Le géant britannique du luxe Burberry a annoncé mercredi une perte nette de 75 millions de livres pour son exercice annuel clos fin mars, contre un bénéfice de 270 millions un an plus tôt. En pleine tourmente, la maison centenaire déclenche un nouveau plan d’économies à hauteur de 60 millions de livres d’ici 2027, qui pourrait entraîner la suppression de 1 700 postes à travers le monde, soit près de 18 % de ses effectifs.
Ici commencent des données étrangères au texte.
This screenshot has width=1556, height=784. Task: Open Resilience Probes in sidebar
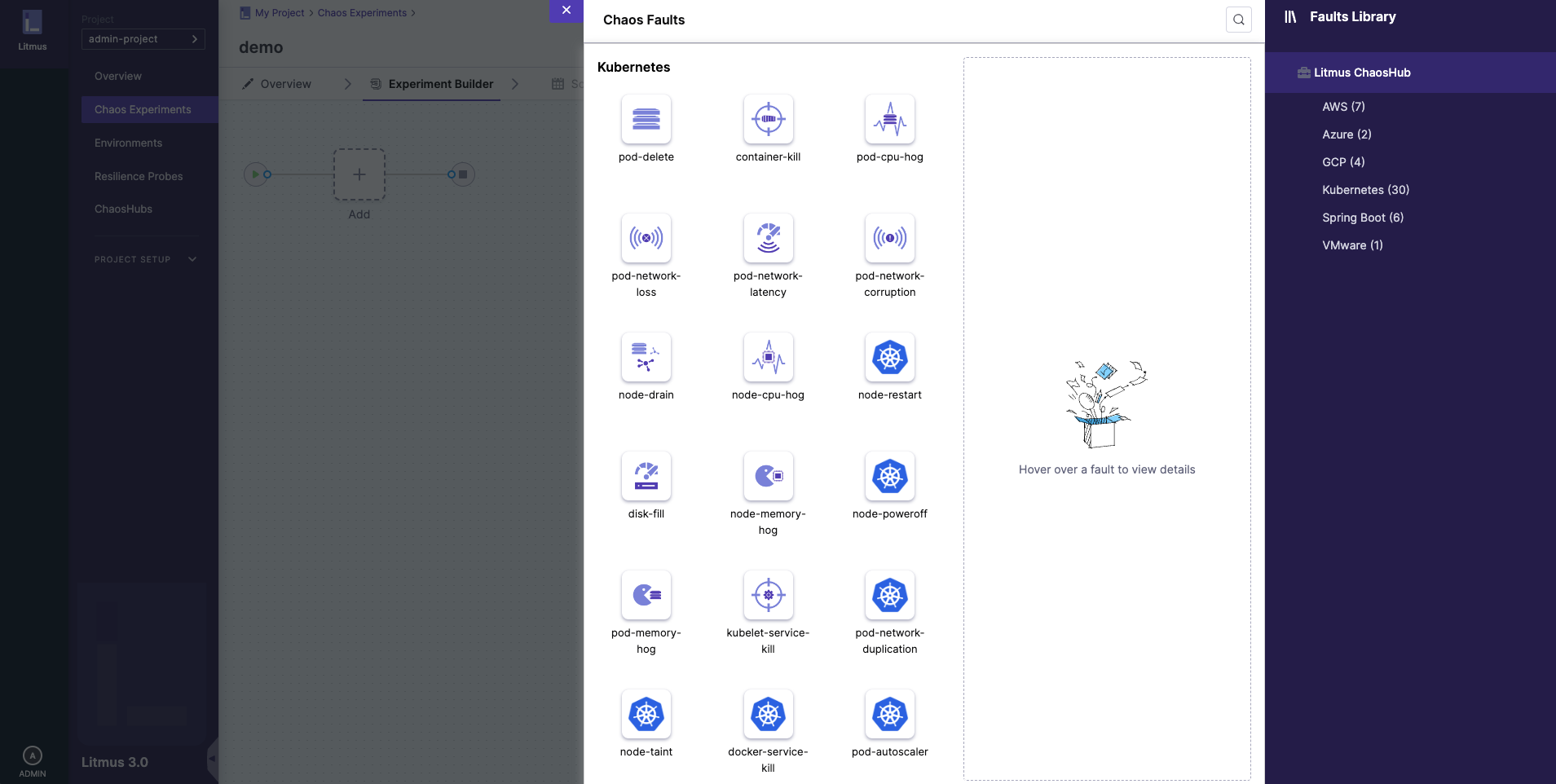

Malgré une tentative de redressement entamée fin 2024, les résultats publiés confirment les difficultés persistantes du groupe. Burberry, emblème du raffinement britannique, souffre d’une baisse de la demande mondiale pour les produits haut de gamme, particulièrement en Chine, marché stratégique pour le secteur du luxe. Les tensions géopolitiques et les nouvelles barrières douanières aux États-Unis, notamment annoncées par Donald Trump, viennent aggraver la situation du groupe qui espérait compenser la faiblesse asiatique par une relance américaine.
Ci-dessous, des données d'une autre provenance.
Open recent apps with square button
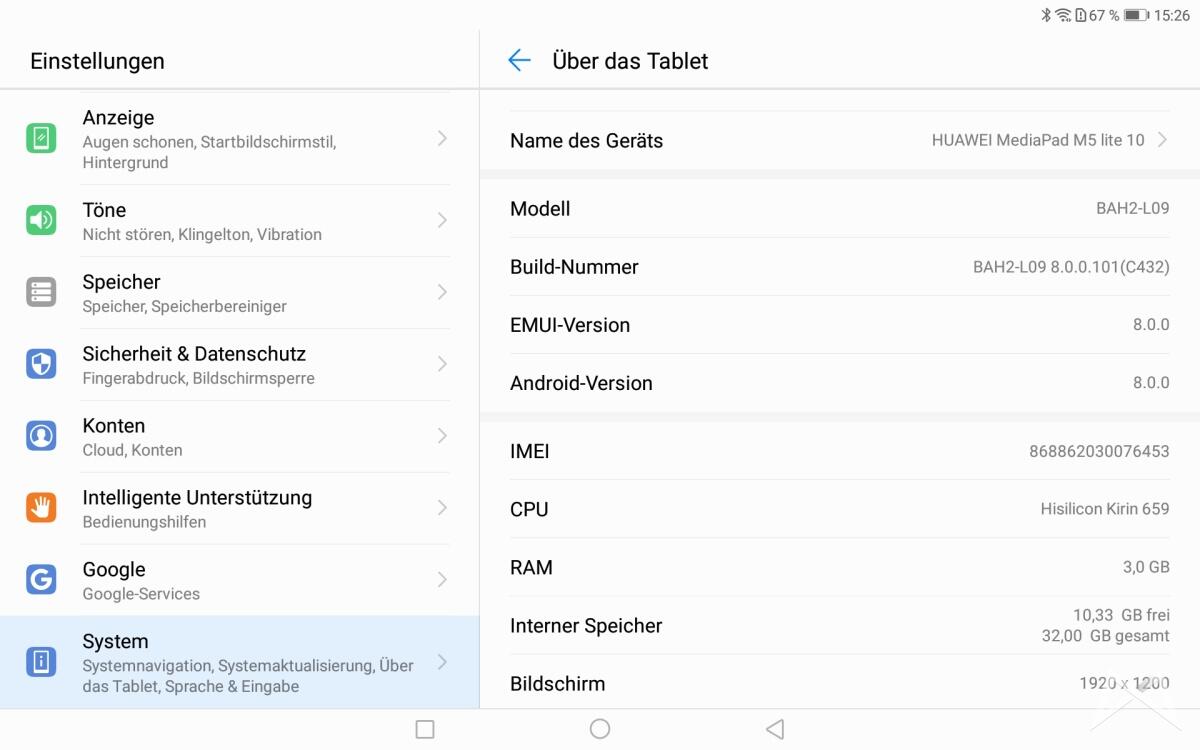The height and width of the screenshot is (750, 1200). pos(425,729)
Le recentrage stratégique opéré fin 2024 sur les pièces emblématiques comme le trench-coat semble insuffisant pour inverser durablement la tendance. Si une « amélioration significative des ventes au détail » est observée selon le groupe, le chemin de la reprise reste incertain. « Nous n’en sommes qu’aux débuts de notre redressement », a reconnu le directeur général Joshua Schulman, successeur de Jonathan Akeroyd, qui avait quitté ses fonctions en juillet 2024 après avoir renoncé à sa prime annuelle.
Déjà rétrogradée du prestigieux indice boursier FTSE 100 à l’automne dernier, la marque britannique voit sa capitalisation continuer de s’éroder. Le nouveau plan d’économie vient s’ajouter à celui de 40 millions de livres annoncé précédemment, portant les efforts d’ajustement à 100 millions de livres d’ici deux ans. Burberry mise sur la résilience de ses catégories historiques pour retrouver sa place dans un secteur du luxe bousculé par l’inflation, l’incertitude économique mondiale et l’évolution des goûts des consommateurs.